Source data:
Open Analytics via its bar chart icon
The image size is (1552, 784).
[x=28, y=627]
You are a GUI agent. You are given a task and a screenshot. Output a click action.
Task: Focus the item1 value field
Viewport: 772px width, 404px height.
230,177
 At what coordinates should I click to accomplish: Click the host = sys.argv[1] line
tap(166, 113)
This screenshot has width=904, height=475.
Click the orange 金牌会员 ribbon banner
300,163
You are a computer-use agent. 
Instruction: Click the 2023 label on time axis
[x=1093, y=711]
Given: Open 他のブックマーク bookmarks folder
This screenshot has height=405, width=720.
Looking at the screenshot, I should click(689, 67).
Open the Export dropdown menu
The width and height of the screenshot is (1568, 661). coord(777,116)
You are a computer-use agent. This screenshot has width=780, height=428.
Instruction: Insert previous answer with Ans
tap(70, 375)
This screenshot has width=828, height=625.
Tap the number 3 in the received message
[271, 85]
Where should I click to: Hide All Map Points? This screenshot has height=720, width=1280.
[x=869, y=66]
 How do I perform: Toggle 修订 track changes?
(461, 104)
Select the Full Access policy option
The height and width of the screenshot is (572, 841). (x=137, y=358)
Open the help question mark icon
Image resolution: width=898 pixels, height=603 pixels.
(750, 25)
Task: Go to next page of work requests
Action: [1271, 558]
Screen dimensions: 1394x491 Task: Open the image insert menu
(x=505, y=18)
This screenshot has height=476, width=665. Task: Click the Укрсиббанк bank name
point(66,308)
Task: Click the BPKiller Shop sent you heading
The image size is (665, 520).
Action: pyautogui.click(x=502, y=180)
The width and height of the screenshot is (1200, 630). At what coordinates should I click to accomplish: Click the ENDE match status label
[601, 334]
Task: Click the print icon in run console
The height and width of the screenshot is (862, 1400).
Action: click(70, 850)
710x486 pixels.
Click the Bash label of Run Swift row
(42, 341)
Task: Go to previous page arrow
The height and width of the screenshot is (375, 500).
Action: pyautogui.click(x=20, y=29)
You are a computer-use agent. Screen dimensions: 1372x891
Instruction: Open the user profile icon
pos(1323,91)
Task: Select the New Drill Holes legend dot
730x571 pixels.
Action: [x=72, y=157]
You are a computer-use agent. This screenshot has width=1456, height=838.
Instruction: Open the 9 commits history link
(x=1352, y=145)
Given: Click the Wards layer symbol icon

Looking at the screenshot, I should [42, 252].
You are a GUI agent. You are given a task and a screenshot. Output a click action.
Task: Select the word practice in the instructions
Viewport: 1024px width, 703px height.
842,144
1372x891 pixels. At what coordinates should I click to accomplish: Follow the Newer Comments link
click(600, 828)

Short task.
Gather every line of the data above that contains the word "agent" and copy each one in full.

The completed task.
You are a GUI agent. You are given a task and a screenshot. Output a click action.
You are a computer-use agent. 
You are a computer-use agent. This screenshot has width=780, height=428.
You are a computer-use agent. Screen dimensions: 1372x891
You are a computer-use agent. This screenshot has width=1456, height=838.
You are a GUI agent. You are given a task and a screenshot. Output a click action.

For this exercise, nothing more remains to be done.